A paragraph near the end of Scheer's article talked about the "single-bullet theory" and suggested it was unbelievable. Immediately after that paragraph, Scheer states: "This and other evidence led the House Select Committee on Assassinations in 1979 to conclude after a two-year investigation that 'President John F. Kennedy was probably assassinated as a result of a conspiracy.' "

Scheer's article leads one to believe that the House committee disagreed with the single-bullet theory and that that disagreement, along with other evidence, led to its conclusion that there was a conspiracy.

In fact, the committee, of which I was the assistant deputy chief counsel, concluded that the single-bullet theory was valid . While the committee was, like a great many other Americans, initially very skeptical, after two years of investigation, including consultations with the country's foremost experts in forensic pathology and ballistics, it was compelled, by the evidence , to accept the single-bullet theory.

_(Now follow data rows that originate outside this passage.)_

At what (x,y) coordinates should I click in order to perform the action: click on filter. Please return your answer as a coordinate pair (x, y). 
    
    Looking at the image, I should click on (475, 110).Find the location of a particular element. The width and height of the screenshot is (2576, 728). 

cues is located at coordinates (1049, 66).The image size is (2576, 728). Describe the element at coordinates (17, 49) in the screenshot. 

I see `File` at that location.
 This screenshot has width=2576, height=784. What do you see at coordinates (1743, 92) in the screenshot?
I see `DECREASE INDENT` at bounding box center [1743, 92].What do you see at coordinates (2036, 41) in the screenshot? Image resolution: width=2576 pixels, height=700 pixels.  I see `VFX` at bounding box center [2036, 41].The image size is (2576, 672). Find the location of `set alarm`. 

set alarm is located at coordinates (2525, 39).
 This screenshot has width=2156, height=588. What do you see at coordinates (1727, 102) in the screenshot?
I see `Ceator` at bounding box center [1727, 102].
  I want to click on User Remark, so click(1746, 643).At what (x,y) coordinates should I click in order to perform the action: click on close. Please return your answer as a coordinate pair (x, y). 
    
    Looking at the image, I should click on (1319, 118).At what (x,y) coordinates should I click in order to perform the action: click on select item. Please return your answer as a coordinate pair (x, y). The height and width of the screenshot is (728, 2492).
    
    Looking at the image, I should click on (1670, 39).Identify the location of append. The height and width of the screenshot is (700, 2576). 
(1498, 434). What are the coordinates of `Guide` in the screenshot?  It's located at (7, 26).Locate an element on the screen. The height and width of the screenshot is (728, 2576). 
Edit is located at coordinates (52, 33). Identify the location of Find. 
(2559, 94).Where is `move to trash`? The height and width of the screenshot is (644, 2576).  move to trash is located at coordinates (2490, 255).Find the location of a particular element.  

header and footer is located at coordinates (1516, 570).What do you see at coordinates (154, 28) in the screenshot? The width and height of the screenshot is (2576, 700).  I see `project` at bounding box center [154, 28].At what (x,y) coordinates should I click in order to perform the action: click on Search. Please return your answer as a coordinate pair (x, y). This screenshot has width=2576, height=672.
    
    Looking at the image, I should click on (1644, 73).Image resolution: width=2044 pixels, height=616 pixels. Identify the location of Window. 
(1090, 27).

In this regard, the results of neutron activation analysis, which permitted a very precise analysis of the bullet, as well as fragments located at the scene, were completely consistent with the theory that a single bullet wounded both President Kennedy and Gov. John Connolly.

While Scheer is correct in stating that the Select Committee on Assassinations concluded that Kennedy was probably assassinated as a result of a conspiracy, he neglects to state that it also concluded that the President was struck by two bullets, both of which were fired by Lee Harvey Oswald from the sixth floor of the Texas School Book Depository.